**GOAL OF THE EXERCISE**
Retype the part of the text on vertical and horizontal big data from "Gaming: You can" to "a tricky bit).", keeping both end phrases and changing nothing.

**TEXT TO READ**
=====

Horizontal Vs Vertical BIG DATA

6/8/2015

INTRO
Lets cut to the chase, what's the difference between vertical and horizontal big data?

Vertical
A platform for hundreds of thousands of customers to run data analysis on their own service. Generally this service would be a feature to an existing product, for example:

Online Banking: Depending on your bank, you can run weekly, monthly, quarterly and annual reports based on transactional history.
Gaming: You can track stats across the life cycle of a game, Kill / Death Ratio, Score Per Minute etc. Some systems will allow you to cross relate stats to your friends (that's a tricky bit).
Online Tax / Point of sale: Run reports based on sales by outlet / product item / sales clerk etc.

Horizontal
I put this is in the more traditional data warehouse category. A team collects data from a transactional event based system, munges it into a centralized store. A team of analysts / scientists job is to provide insights back to the business to help facilitate data design decisions into their core product (yes I know there are other use cases!).

=====

**DATA PROVIDED**
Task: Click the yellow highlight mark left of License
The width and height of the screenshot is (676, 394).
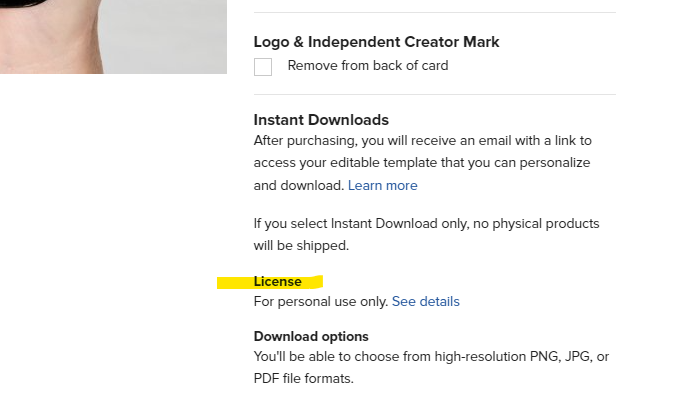Action: pyautogui.click(x=235, y=283)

=====

**SOLVED EXERCISE**
Gaming: You can track stats across the life cycle of a game, Kill / Death Ratio, Score Per Minute etc. Some systems will allow you to cross relate stats to your friends (that's a tricky bit).